A lawyer for the doctors’ groups that filed suit, however, said certain state legislators considered the practice of physicians asking about firearms safety as a “political attack on gun rights” and fired back with an unconstitutional law.
“The injury of this statute is the chill on doctors’ speech,” argued Doug Hallward-Driemeier, with the law firm Ropes & Gray. “The state cannot stop speech that it considers to be a political attack.”
During another exchange, Coogler, a federal judge from Alabama sitting as a visitor on the panel, questioned whether the physicians’ suit was premature because no Florida doctor has yet been punished under the law.

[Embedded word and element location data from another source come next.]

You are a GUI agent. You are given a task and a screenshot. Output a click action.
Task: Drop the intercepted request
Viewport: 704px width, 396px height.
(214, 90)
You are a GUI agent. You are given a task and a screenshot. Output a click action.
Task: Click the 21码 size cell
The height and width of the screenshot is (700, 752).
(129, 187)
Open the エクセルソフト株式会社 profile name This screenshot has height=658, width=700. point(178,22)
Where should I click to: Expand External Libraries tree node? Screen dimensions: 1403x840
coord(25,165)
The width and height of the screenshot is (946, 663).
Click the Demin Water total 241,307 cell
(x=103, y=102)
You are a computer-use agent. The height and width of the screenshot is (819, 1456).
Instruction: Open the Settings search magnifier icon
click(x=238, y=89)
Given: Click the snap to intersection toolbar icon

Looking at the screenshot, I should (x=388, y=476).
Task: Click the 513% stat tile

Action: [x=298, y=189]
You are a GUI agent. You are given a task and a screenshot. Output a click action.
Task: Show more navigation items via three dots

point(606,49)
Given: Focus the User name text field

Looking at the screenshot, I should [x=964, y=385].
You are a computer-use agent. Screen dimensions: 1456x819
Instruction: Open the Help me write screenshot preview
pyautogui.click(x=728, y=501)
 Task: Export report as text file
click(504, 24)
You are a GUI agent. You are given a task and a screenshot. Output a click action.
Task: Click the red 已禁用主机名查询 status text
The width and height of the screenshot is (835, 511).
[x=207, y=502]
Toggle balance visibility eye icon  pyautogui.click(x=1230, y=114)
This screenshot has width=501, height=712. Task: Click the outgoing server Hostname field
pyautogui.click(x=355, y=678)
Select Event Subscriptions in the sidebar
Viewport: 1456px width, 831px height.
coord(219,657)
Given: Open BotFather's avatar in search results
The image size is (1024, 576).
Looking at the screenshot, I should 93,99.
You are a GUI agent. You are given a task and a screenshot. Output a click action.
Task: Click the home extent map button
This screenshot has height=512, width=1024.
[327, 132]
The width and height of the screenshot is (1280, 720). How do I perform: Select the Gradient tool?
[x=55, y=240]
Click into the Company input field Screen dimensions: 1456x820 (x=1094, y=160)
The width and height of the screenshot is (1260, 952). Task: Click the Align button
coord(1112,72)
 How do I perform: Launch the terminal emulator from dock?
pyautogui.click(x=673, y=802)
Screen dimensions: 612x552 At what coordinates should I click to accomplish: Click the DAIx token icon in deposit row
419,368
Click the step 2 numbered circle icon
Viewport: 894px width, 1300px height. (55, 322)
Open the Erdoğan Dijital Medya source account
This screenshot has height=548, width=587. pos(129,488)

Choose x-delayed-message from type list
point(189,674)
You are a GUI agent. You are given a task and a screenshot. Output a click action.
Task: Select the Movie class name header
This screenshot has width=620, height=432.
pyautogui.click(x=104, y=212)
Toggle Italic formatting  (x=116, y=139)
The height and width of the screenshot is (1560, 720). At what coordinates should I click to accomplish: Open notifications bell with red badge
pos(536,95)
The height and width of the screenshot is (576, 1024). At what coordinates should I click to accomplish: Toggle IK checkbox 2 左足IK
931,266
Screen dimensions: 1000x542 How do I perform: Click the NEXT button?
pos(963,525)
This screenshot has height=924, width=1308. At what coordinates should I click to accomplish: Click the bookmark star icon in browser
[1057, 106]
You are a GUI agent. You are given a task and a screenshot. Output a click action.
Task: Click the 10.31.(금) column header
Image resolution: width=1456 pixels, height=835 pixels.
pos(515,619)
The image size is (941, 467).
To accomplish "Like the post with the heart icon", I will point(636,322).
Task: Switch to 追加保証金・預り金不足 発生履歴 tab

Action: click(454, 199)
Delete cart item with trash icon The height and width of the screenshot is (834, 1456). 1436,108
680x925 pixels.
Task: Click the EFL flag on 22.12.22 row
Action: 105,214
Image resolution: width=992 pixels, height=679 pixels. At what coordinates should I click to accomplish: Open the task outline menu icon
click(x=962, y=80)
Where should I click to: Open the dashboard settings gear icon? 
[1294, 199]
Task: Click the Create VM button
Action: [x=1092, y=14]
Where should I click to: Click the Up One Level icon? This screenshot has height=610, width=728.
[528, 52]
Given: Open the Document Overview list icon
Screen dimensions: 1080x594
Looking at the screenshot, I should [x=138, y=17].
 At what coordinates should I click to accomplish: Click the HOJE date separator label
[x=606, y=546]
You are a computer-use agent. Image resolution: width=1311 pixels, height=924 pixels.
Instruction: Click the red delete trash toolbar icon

The law has not been in effect since Judge Cooke issued her injunction last summer.
In her 25-page ruling, Judge Cooke clearly sided with the physicians, saying evidence showed that physicians began “self-censoring” because of the “chilling” effect of the legislation.
“What is curious about this law — and what makes it different from so many other laws involving practitioners’ speech — is that it aims to restrict a practitioner’s ability to provide truthful, non-misleading information to a patient, whether relevant or not at the time of the consult with the patient,” Cooke wrote, citing the benefit of such “preventive medicine.”
“The state asserts that it has an interest in protecting the exercise of the fundamental right to keep and bear arms,” Cooke wrote in another section about the Second Amendment issue. “I do not disagree that the government has such an interest in protecting its citizens’ fundamental rights. The Firearm Owners’ Privacy Act, however, simply does not interfere with the right to keep and bear arms.”
The Republican-controlled state Legislature adopted the Firearm Owners’ Privacy Act in 2011 after an Ocala couple complained that a doctor asked them about guns and they refused to answer. The physician refused to see them anymore.
Cooke said the legislation was based on anecdotal information and unfounded conjecture. Her decision was praised by the plaintiffs, which included the Florida Pediatric Society and Florida Academy of Family Physicians. They argued that the law was pushed by the National Rifle Association.
The legislation, indeed, was backed by the NRA, which tried to intervene in the doctors’ lawsuit. But Cooke denied the powerful lobbying group’s request, saying the state could adequately defend itself.
Lawyers for the Washington-based Brady Center to Prevent Gun Violence are also involved in the case, representing the doctors’ side.